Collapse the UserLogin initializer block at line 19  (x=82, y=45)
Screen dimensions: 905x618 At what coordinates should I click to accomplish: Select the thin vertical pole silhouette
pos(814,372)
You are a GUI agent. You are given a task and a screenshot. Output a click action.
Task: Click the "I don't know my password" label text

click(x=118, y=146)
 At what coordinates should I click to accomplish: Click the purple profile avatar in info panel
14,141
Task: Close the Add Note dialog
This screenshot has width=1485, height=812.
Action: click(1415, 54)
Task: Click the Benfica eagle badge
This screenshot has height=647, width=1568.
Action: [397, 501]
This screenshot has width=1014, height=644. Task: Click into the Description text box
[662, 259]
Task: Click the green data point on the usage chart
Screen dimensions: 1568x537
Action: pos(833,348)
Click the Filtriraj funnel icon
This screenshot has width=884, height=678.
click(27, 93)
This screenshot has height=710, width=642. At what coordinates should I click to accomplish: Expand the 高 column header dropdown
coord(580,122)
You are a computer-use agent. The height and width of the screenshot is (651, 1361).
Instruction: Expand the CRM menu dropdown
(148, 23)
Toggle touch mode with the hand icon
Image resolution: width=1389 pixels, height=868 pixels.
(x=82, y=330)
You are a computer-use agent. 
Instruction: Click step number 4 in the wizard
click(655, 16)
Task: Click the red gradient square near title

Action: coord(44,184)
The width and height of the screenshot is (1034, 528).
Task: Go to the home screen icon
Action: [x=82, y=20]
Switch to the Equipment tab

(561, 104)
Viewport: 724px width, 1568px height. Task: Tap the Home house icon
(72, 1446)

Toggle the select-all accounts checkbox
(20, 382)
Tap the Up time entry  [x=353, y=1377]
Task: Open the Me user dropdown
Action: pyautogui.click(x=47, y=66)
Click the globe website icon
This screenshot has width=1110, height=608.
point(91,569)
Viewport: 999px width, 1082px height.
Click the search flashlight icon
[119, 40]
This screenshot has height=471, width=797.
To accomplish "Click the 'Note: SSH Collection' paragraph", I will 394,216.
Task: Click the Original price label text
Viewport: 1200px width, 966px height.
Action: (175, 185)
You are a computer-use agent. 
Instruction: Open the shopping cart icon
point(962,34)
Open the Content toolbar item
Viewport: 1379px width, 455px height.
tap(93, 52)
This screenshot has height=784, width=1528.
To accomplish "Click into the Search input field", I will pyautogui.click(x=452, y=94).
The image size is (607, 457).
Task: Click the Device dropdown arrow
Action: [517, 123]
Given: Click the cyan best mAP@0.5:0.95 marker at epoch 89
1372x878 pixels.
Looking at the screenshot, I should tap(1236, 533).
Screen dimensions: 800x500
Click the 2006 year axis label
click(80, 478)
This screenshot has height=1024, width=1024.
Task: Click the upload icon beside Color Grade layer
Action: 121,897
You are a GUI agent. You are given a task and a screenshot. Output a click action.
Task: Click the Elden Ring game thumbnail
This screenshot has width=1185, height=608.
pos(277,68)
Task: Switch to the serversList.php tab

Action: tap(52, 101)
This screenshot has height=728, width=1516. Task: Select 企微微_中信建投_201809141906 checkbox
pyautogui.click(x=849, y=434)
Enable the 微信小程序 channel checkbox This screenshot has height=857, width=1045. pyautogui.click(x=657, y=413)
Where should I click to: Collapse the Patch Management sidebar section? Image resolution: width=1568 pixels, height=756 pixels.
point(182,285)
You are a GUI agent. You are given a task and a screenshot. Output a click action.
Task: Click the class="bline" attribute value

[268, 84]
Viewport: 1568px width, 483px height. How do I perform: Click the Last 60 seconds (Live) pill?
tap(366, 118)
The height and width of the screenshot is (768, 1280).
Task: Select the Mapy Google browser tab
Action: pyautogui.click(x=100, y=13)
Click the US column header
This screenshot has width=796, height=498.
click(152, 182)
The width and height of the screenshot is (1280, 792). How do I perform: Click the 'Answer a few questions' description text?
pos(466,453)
_ _ _ _
What is needed — Print out the whole of the material exactly, line for line.

Result below —
Collapse the UserLogin initializer block at line 19  (x=82, y=45)
Screen dimensions: 905x618 At what coordinates should I click to accomplish: Select the thin vertical pole silhouette
pos(814,372)
You are a GUI agent. You are given a task and a screenshot. Output a click action.
Task: Click the "I don't know my password" label text

click(x=118, y=146)
 At what coordinates should I click to accomplish: Click the purple profile avatar in info panel
14,141
Task: Close the Add Note dialog
This screenshot has width=1485, height=812.
Action: click(1415, 54)
Task: Click the Benfica eagle badge
This screenshot has height=647, width=1568.
Action: [397, 501]
This screenshot has width=1014, height=644. Task: Click into the Description text box
[662, 259]
Task: Click the green data point on the usage chart
Screen dimensions: 1568x537
Action: pos(833,348)
Click the Filtriraj funnel icon
This screenshot has width=884, height=678.
click(27, 93)
This screenshot has height=710, width=642. At what coordinates should I click to accomplish: Expand the 高 column header dropdown
coord(580,122)
You are a computer-use agent. The height and width of the screenshot is (651, 1361).
Instruction: Expand the CRM menu dropdown
(148, 23)
Toggle touch mode with the hand icon
Image resolution: width=1389 pixels, height=868 pixels.
(x=82, y=330)
You are a computer-use agent. 
Instruction: Click step number 4 in the wizard
click(655, 16)
Task: Click the red gradient square near title

Action: coord(44,184)
The width and height of the screenshot is (1034, 528).
Task: Go to the home screen icon
Action: [x=82, y=20]
Switch to the Equipment tab

(561, 104)
Viewport: 724px width, 1568px height. Task: Tap the Home house icon
(72, 1446)

Toggle the select-all accounts checkbox
(20, 382)
Tap the Up time entry  [x=353, y=1377]
Task: Open the Me user dropdown
Action: pyautogui.click(x=47, y=66)
Click the globe website icon
This screenshot has width=1110, height=608.
point(91,569)
Viewport: 999px width, 1082px height.
Click the search flashlight icon
[119, 40]
This screenshot has height=471, width=797.
To accomplish "Click the 'Note: SSH Collection' paragraph", I will 394,216.
Task: Click the Original price label text
Viewport: 1200px width, 966px height.
Action: (175, 185)
You are a computer-use agent. 
Instruction: Open the shopping cart icon
point(962,34)
Open the Content toolbar item
Viewport: 1379px width, 455px height.
tap(93, 52)
This screenshot has height=784, width=1528.
To accomplish "Click into the Search input field", I will pyautogui.click(x=452, y=94).
The image size is (607, 457).
Task: Click the Device dropdown arrow
Action: [517, 123]
Given: Click the cyan best mAP@0.5:0.95 marker at epoch 89
1372x878 pixels.
Looking at the screenshot, I should tap(1236, 533).
Screen dimensions: 800x500
Click the 2006 year axis label
click(80, 478)
This screenshot has height=1024, width=1024.
Task: Click the upload icon beside Color Grade layer
Action: 121,897
You are a GUI agent. You are given a task and a screenshot. Output a click action.
Task: Click the Elden Ring game thumbnail
This screenshot has width=1185, height=608.
pos(277,68)
Task: Switch to the serversList.php tab

Action: tap(52, 101)
This screenshot has height=728, width=1516. Task: Select 企微微_中信建投_201809141906 checkbox
pyautogui.click(x=849, y=434)
Enable the 微信小程序 channel checkbox This screenshot has height=857, width=1045. pyautogui.click(x=657, y=413)
Where should I click to: Collapse the Patch Management sidebar section? Image resolution: width=1568 pixels, height=756 pixels.
point(182,285)
You are a GUI agent. You are given a task and a screenshot. Output a click action.
Task: Click the class="bline" attribute value

[268, 84]
Viewport: 1568px width, 483px height. How do I perform: Click the Last 60 seconds (Live) pill?
tap(366, 118)
The height and width of the screenshot is (768, 1280).
Task: Select the Mapy Google browser tab
Action: pyautogui.click(x=100, y=13)
Click the US column header
This screenshot has width=796, height=498.
click(152, 182)
The width and height of the screenshot is (1280, 792). How do I perform: Click the 'Answer a few questions' description text?
pos(466,453)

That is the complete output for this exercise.